"The Children" is the tenth and final episode of the fourth season of HBO's medieval fantasy television series Game of Thrones. The 40th episode of the series overall, "The Children" was written by series co-creators David Benioff and D. B. Weiss, and directed by Alex Graves. It first aired on HBO on June 15, 2014.

In the episode, Stannis Baratheon attacks the wildling camp beyond the Wall, as Jon Snow tries to meet with Mance Rayder; Bran Stark meets the Three-Eyed Raven; Qyburn tries to revive Gregor Clegane; Brienne of Tarth and Podrick Payne encounter Arya Stark in the Vale; Daenerys Targaryen is forced to chain her dragons up in the dungeons in Meereen; and Jaime Lannister sets Tyrion Lannister free before Tyrion is to be executed. "The Children" was praised for the handling of the deaths of Shae and Tywin Lannister, Bran reaching the Heart Tree, and the fight scene between Brienne and Sandor "The Hound" Clegane.

This episode marks the final appearances of Sibel Kekilli (Shae), Rose Leslie (Ygritte) and Thomas Brodie-Sangster (Jojen Reed).

Plot

Beyond the Wall
Jon meets Mance Rayder and tells him he wants to negotiate peace terms, but Rayder quickly realizes that Jon intends to kill him. They are interrupted by a massive cavalry charge led by Stannis and Davos that overruns the wildling encampment. Mance surrenders and is taken captive on Jon's suggestion. A mass cremation is held for the slain brothers of the Night's Watch. At the request of a captured Tormund, Jon later privately cremates Ygritte north of the Wall.

As Bran's group reaches the Heart Tree, they are attacked by skeleton warriors. Jojen is killed, but Hodor, Meera, and Bran are saved by a Child of the Forest. The Child leads them to meet an old man, the “Three Eyed Raven“, who tells Bran that, while he will never be able to walk again, he will "fly".

In Meereen
Daenerys receives a supplicant who wishes to be sold back into slavery because his life as a slave was safer than as a freedman. She allows him to have a temporary contract of service with his former master.
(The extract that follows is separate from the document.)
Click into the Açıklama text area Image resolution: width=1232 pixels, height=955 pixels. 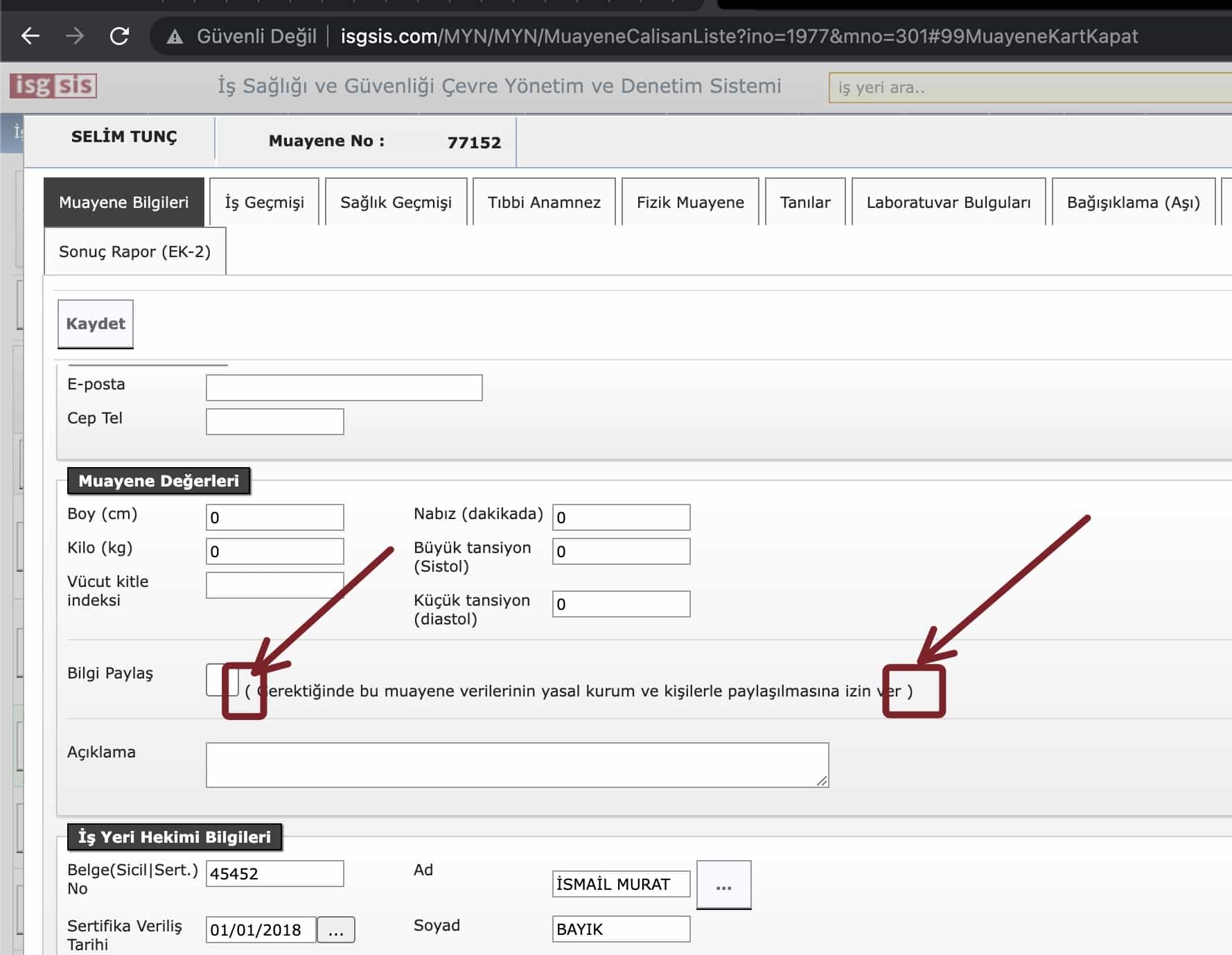(x=516, y=765)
The next supplicant is a grieving father carrying the charred bones of his three year-old daughter, who was killed by Drogon. Drogon has not returned, but a guilt-ridden Daenerys chains the other dragons in the catacombs as a precaution.

In King's Landing
Gregor lies dying from Oberyn's poisoned spear, but Qyburn says that he can save him. Cersei ousts Pycelle from his laboratory and gives his care over to Qyburn. Cersei rebuffs Tywin's insistence to marry Loras and confirms her incest with Jaime to him.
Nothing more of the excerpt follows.